Nos chevaux "MERENS"

Nous avons acquéri notre propriété qui permet à nos différents animaux de disposer de plusieurs hectares de prés et de forêts.

Attirés depuis quelques temps par ce petit cheval noir et voulant continuer notre choix d'animaux pyrénéens, la décision est prise.

Renseignements pris, nous sommes entrés en contact avec des propriétaires et éleveurs passionnés de "Mérens". Après échange de photos et mails, nous sommes partis début septembre 2001 pour Pau afin de voir nos futurs "Mérens" et la jeune ânesse des Pyrénées.

Nos nouveaux amis nous ont donné de précieux conseils et renseignements. Ils nous ont fait visiter les Haras nationaux de Tarbes et de Pau/Gelos où nous avons pu admirer, entre autres, de magnifiques étalons Mérens, Pottok et ânes des Pyrénées. A l'exposition de Toulouse, nous avons par hasard croisé, Djibouti Fantilhou, le père de notre futur et premier poulain. Ce fût un merveilleux weekend.
Malheureusement, Bélène a dû perdre son poulin. Elle a grossi sans poulin.

De retour chez nous, les clôtures pour le premier parc à chevaux ont dû être montées à toute vitesse et fin septembre un camion nous a apporté:

- Bélène de Sie – 12 ans (qui a perdu son poulain)

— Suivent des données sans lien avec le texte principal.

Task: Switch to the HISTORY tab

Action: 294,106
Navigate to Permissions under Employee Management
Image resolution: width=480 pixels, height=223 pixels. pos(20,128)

- Libere– pouliche de 2 ½ ans

- Myosotis de Castelnau (Anesse des Pyrénées, 18 mois)

Bélène joue la capricieuse et nous fait part de son antipathie vis-à-vis des grandes oreilles de Myosotis qui a dû prendre domicile dans un autre enclos. Bélène qui a été habituée à vivre quelques mois en totale liberté - en estive en Ariège - a inspecté avec beaucoup de méfiance son nouveau territoire. Elle et sa copine Libere ont mis plusieurs semaines avant de pénétrer dans la forêt et par la suite visiter la colline d'en face. La grange avec la stabulation libre a été regardée de loin. Pas moyen de les faire rentrer – elles préfèrent rester sous la pluie ou sous la neige plutôt que d'être enfermées. C'est elles qui décident. Cet hiver pendant la période de neige et du froid, elles sont pratiquement restées immobiles à l'extérieur de la grange en nous surveillant et en attendant le service des granulés, du foin bien aéré et de l'eau non gelée….un peu gâtées – pourries.

En hivers 2002/2003, les mérens ont changé d'avis et ont pris logement dans la grange.